* [Фрагмент текста]:
Наверное, держа Виктора Эльпидифоровича за руку, Надежда Юрьевна ласково внушала ему, что за нее беспокоиться нечего, что все обойдется.
Они просидят до утра, эти такие близкие друг другу люди, в последний раз вместе. То, о чем говорили и о чем молчали, невосстановимо. Восстановимо — настроение. Вот телеграф принес весть: умер Чехов, и то, чем дышалось в эту прощальную ночь, сказано было для них его героями: «Мы… будем жить. Проживем длинный, длинный ряд дней, долгих вечеров… будем трудиться для других и теперь и в старости не зная покоя… Увидим жизнь светлую, прекрасную, изящную, мы обрадуемся и на теперешние наши несчастья оглянемся с умилением, с улыбкой — и отдохнем…»
«Мы отдохнем!.. Мы увидим все небо в алмазах, мы увидим, как все зло земное…» Гудок! И слезы, неизвестно как, откуда — сразу у всех… «Лошади не хотят входить в вагоны, — вспомнит Станюкович, — их вводят силой, с хлыстом. Они бьют копытами по платформе, упираются, встают на дыбы… Наконец, разместили. Началась вакханалия! Люди пьяны: родственники, знакомые и посторонние печальники четвертями суют в вагоны водку. Солдаты напились, охмелели, шатаются, кричат, горланят песни. Взвивается рев баб, неистовый рев русских баб! Ни удали, ни сил… В пьяных выкриках нет взмахов мощи — пьяная боль…»
Широко раскрытыми глазами смотрел Мусатов вслед уходящему на рассвете эшелону — уходящему туда, за Байкал и дальше — к диким хребтам Хингана, к маньчжурским сопкам, ночное небо над которыми колыхалось-краснело отсветами пожаров.

Записи из коллекции:
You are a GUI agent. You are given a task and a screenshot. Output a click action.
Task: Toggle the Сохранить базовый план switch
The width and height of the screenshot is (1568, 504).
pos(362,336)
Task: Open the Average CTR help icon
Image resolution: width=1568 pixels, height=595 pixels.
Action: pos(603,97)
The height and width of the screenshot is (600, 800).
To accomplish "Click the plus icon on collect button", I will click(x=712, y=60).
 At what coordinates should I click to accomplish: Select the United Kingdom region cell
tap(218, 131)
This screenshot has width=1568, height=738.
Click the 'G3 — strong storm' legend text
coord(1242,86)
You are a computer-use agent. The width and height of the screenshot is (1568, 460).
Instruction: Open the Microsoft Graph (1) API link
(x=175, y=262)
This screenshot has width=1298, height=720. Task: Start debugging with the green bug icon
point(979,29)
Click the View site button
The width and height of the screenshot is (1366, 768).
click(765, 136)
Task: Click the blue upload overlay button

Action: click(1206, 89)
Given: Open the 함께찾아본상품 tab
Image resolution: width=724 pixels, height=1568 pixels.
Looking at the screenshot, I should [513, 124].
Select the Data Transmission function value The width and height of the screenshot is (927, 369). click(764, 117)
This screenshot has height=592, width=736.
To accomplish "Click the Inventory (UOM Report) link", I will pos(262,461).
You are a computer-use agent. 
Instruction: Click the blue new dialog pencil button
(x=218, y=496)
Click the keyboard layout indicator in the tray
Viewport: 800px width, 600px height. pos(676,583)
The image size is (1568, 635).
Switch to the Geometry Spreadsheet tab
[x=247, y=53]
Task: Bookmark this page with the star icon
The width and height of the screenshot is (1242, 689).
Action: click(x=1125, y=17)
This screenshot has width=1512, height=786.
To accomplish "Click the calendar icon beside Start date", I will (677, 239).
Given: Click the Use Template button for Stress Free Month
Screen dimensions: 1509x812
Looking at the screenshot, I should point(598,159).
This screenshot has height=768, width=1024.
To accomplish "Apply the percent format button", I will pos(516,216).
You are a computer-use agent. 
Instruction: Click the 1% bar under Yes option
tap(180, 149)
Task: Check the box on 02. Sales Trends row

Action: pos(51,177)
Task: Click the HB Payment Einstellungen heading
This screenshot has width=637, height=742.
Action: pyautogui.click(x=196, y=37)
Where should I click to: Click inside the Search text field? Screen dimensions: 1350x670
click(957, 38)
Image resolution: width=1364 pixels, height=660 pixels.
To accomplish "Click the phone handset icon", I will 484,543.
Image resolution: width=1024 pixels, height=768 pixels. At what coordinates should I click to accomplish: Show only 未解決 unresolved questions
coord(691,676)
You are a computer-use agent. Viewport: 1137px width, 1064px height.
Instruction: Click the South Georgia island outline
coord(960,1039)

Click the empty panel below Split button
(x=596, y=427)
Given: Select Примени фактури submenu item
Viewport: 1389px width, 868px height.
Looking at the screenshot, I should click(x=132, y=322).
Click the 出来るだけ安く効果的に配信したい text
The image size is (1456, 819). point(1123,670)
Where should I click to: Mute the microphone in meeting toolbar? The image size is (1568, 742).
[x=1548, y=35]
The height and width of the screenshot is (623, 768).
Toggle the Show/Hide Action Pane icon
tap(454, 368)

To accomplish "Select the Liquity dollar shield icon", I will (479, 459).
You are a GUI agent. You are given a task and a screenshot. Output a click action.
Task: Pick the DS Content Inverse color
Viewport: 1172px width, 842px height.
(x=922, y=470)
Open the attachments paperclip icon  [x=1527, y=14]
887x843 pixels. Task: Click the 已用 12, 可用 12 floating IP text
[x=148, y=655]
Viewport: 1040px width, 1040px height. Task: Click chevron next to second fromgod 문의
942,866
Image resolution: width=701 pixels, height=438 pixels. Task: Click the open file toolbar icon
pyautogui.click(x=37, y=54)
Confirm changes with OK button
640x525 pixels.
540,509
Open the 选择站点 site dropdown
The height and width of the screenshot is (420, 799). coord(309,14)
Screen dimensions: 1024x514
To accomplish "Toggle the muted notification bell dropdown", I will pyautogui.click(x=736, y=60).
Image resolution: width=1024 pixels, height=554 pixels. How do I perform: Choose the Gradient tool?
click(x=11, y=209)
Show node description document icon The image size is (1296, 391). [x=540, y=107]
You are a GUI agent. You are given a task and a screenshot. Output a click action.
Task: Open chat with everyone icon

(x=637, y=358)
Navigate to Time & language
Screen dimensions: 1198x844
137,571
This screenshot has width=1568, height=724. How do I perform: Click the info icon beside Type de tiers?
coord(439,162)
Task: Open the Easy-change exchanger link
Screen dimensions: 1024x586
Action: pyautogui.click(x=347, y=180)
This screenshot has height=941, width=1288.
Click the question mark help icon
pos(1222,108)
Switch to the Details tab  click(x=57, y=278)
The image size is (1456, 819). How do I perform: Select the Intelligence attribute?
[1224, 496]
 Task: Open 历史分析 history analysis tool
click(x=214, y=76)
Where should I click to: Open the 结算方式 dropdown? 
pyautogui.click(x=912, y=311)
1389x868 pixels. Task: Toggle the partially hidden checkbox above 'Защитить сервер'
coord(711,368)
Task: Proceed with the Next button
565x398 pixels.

* [Изучите материал]:
#1 Скопируйте без изменений часть отрывка, начиная со слов «Широко раскрытыми глазами» и заканчивая словами «колыхалось-краснело отсветами пожаров.».
#2 Назовите всех людей, которые упомянуты в отрывке по имени, имени и отчеству или фамилии.
#3 Переведите на английский язык предложение из отрывка: «Солдаты напились, охмелели, шатаются, кричат, горланят песни.»
Записи никак не связаны с отрывком.

* [Решения заданий]:
#1
Широко раскрытыми глазами смотрел Мусатов вслед уходящему на рассвете эшелону — уходящему туда, за Байкал и дальше — к диким хребтам Хингана, к маньчжурским сопкам, ночное небо над которыми колыхалось-краснело отсветами пожаров.

#2 Виктор Эльпидифорович, Надежда Юрьевна, Чехов, Станюкович, Мусатов.

#3 The soldiers have gotten drunk and tipsy; they stagger, shout, and bawl out songs.